I’m really confident that this eclipse will happen when and where we say it will. How confident? I will bet you literally anything in my control that this will happen – my car, my house, my life savings, even my cat. Really. And I’m prepared to settle up on August 22nd.
Are there any vendors out there prepared to make a bet like this on their ‘predictive analytics’? Ok then.
So what are these vendors doing? First, they start with the institution’s data. Actually, this is the hardest part – wrangling the data so it’s easy to access. Then they feed this data into quite straightforward pattern recognition algorithms, and sell what they find back to the institution. Seriously – this is not rocket science. At best, they’re helping an institution learn from experience. But learning from experience doesn’t sound very magic, does it? So instead, they talk about ‘predictive analytics’ and focus on labeling current students – calling some ‘at risk’ – as if something practically magical were going on.

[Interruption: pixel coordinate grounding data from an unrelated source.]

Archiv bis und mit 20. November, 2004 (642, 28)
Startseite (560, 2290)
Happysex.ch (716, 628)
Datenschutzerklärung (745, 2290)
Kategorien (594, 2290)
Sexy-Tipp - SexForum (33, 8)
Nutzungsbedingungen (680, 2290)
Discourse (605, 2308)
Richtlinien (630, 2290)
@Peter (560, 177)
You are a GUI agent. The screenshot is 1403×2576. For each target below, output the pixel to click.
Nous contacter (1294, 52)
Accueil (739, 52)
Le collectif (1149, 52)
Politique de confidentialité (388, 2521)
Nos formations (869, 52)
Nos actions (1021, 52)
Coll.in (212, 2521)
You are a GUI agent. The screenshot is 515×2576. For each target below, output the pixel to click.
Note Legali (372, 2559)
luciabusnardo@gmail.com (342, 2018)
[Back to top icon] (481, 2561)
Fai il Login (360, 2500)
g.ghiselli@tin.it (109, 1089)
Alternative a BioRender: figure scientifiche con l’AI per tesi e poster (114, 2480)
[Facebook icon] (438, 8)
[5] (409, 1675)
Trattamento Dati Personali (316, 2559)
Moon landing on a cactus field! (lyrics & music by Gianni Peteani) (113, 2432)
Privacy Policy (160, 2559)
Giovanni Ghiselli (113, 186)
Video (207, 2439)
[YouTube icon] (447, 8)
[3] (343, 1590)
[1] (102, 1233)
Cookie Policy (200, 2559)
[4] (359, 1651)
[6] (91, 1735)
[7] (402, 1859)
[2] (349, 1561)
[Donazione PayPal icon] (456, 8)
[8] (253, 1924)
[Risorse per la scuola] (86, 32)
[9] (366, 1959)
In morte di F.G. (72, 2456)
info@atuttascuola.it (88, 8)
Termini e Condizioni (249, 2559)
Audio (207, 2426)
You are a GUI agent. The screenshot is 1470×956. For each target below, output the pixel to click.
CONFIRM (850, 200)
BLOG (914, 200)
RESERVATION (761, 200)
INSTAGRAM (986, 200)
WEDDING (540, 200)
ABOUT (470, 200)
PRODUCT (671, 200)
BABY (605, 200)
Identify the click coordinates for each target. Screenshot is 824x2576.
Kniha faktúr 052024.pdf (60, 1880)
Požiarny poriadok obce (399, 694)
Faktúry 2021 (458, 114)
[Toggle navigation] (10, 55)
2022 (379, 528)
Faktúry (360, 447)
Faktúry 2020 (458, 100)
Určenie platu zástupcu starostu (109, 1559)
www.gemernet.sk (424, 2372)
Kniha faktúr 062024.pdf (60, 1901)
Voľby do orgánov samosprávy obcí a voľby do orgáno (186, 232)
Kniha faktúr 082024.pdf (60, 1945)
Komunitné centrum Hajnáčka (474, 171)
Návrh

What does an at risk label for a student mean? It’s simple. When past students with similar demographic and prior performance labels entered an environment with similar labels; some received low or failing grades. That’s what so-called predictive analytics tells us. It might be relevant for predicting the future, but no one really knows, and no one proposes testing these algorithms in this way.
Analytics companies running algorithms on data from the past have no well-founded guidance about what’s possible in the future. A student labeled with similar demographic and prior performance labels might be completely different from those who’ve taken the class before in some essential but invisible way. The course labeled Chemistry 101 might be taught in some completely different way this term. These vendors doing the predictions don’t know either the current student or the current situation beyond the labels they have. And here’s the thing – they’ve got no understanding of the dynamics of education, no way to know what will happen if something changes.
What’s the real magic of the language of ‘predictive analytics’ for a vendor? I think the answer is clear. In a prediction like this, you can literally never be wrong. If the algorithm predicts a student has a 90% chance of failing and they don’t, no problem. Even if it predicts a group has a 90% chance of failing and all of them pass, no problem. Why? Because there are a million perfectly valid reasons why such a ‘prediction’ can be wrong. These models don’t predict the future – they only describe the past.
To truly predict the future, you have to understand how a system works and know in what ways it can – and can’t – change. I can bet my life on this summer’s eclipse. That’s a prediction. They can tell you some students like this failed in the past. That’s a report about the past. While experience like that might be relevant for what happens in the future, it’s just a story about the past. Not a real, reliable, testable prediction.